Test is in September.
I didn't want a tutor as that made me feel like I was tutoring him to pass and then when he got to school he wouldn't be able to keep up.
There's enough time, but I agree with mumblechum2 - he needs to be getting 90% or above in August (at least 3 weeks before date of tests). If you can't help him with the work, get him a tutor. You want him to get away from the bullying situation, right? And to give him more choice about what schools he can apply for. Think of the boost to his confidence it will give him when he does well. A good tutor will also help him to approach his work in a way that will help him when he's on his own in secondary school.
Don't buy into the myth that your child is not capable of tackling his homework in a different kind of school just because he got some tips from a tutor for one set of exams. He's going to a grammar school, not to Cambridge University's PhD programme. Pupils often fall behind in grammar school for two main reasons -1) other normal problems related to ssecondary school: becoming a teenager, developing more interests in new sports & hobbies, settling into a new school, social/family porblems, a school commute that is too far, etc etc, 2) the teaching and structure of the school being unfamiliar (maybe a big class compared to a smaller previous class).
Also, nothing to stop you getting a tutor for the odd problem subject when he is grammar school if he really falls behind in that and isn't able to get help in school. If you haven't enough funds, that's one thing, but don't assume he isn't capable till he's given it a go, and had a bit of guidance to help him give it his best shot. Just my two pennies' worth. Wishing him the best of luck!
get a tutor get a tutor
peopel talk complete shit about tutors.
Get a tutor- I really don't see what the problem with tutors is. When I did the eleven plus 20 years ago, 80% of my class had one.
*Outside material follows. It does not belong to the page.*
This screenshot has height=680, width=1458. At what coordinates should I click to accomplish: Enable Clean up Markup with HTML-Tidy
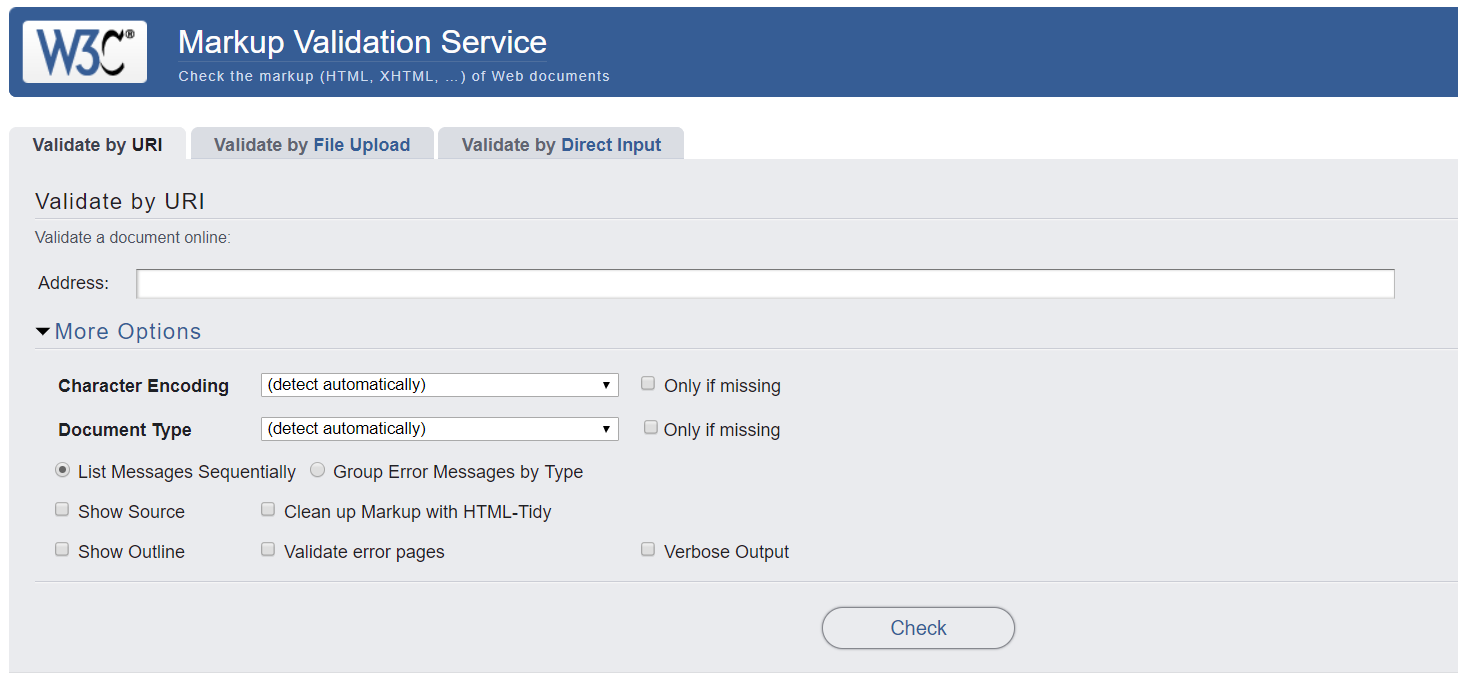click(x=268, y=509)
The ones that did all passed and all still managed perfectly well in grammar school.
(yikes- my typing). "secondary" and "problems", I mean.
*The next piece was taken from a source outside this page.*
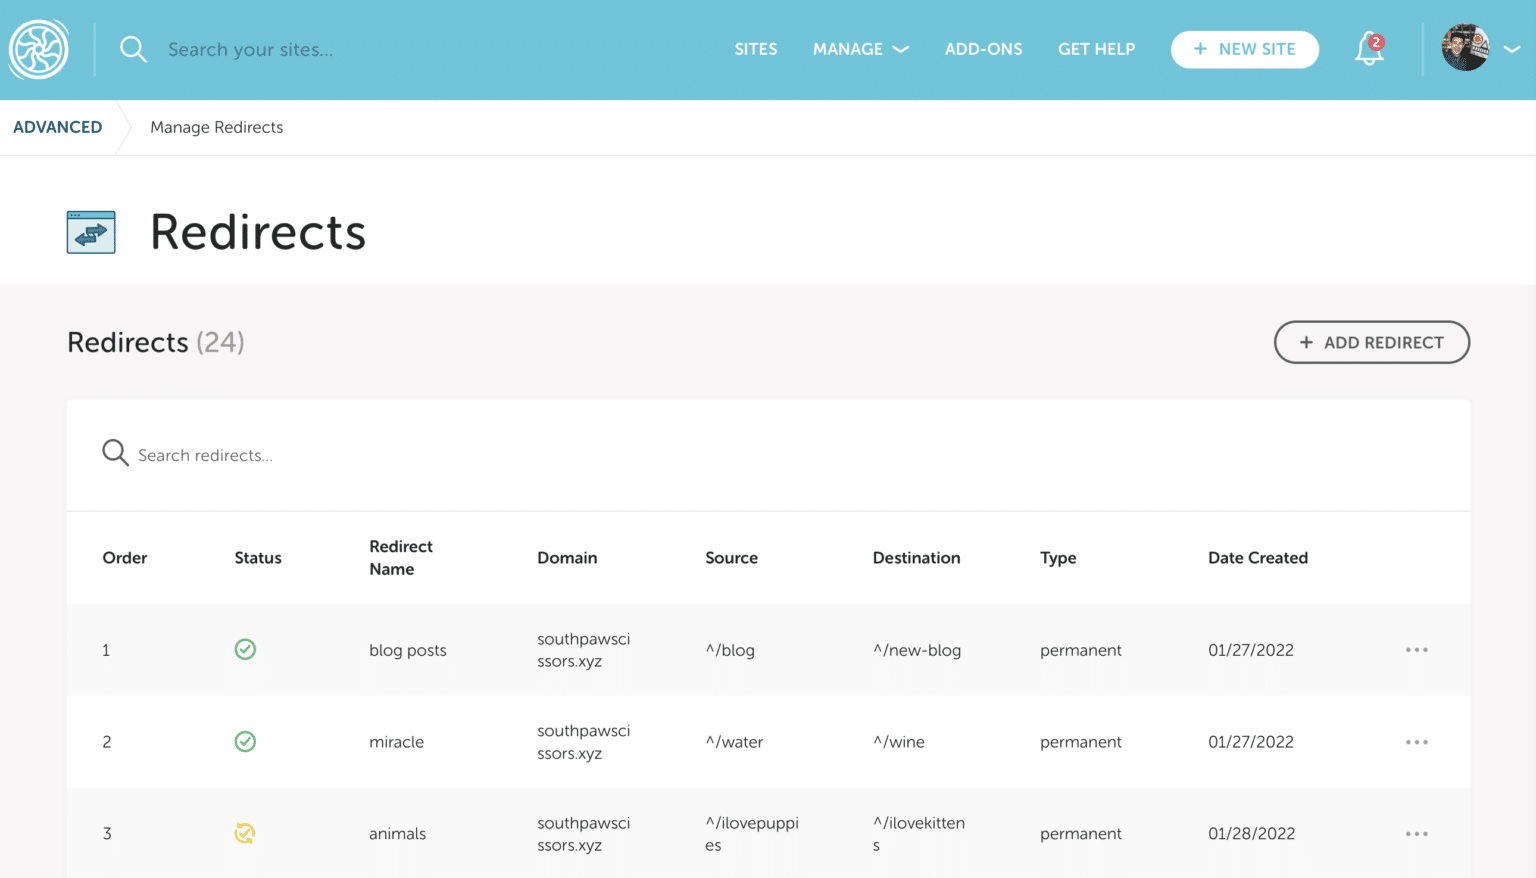Click the Redirects page header icon
The height and width of the screenshot is (878, 1536).
point(90,231)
IMO there's no difference between home coaching and tutoring (except for the monetary aspect) as both ways are preparing a child to sit the test.
If you're finding it hard with the home coaching then get a tutor - they know the tricks of the trade and the shortcuts and will make it worthwhile. I don't mean a tutor who will make him do hours of work every day but a sensible one who works through the methods required and maybe sets 10 minutes a day.
We had a crap tutor for DD and only realised it after she'd sat the first grammar school exam, thank god she had a second bite of the cherry with another selective school and we were recommended another guy who taught her technic, if the tutor or parents are just going through past or practice papers it's not enough, find somebody who knows all the tricks of the trade.
And times tables, do them in the car, at the supermarket, in the shower.
Not sure what area you are taking the 11 plus in but i am pretty sure (you can look it up on 11 plus forums that in kent the pass percentage is alot lower han 90%. think it works that if an average child scores 50% then they are looking at an above average score of around 65 - 75 % to pass.....not compleatly sure about this but remember getting very stressed that eldest ds was scoring 80 ish % in his practice papers but when i looked it up the pass mark was alot lower than expected. Think all areas are diff though and i have yet to see how ds son does - he sits the exam an sept x
'Secondary Moderns' are just as good nowadays and apparently the bottom set of grammar is usually equivalent of about the second set of a secondary modern anyway.
Its not like the past in that if you didn't pass you couldn't take your O-levels and therefore writing off your academic future. You can still get top grade GCSEs if you don't go to grammar.
Also the bullying in a grammar is no different to a secondary modern and can be just as bad in a highly competitive environment.
The only person who can make a child feel a failure is the parent and nowadays with all the opportunities out there it does not matter if they get in or not. I have met extremely confident, kind, intelligent well mannered children who don't go.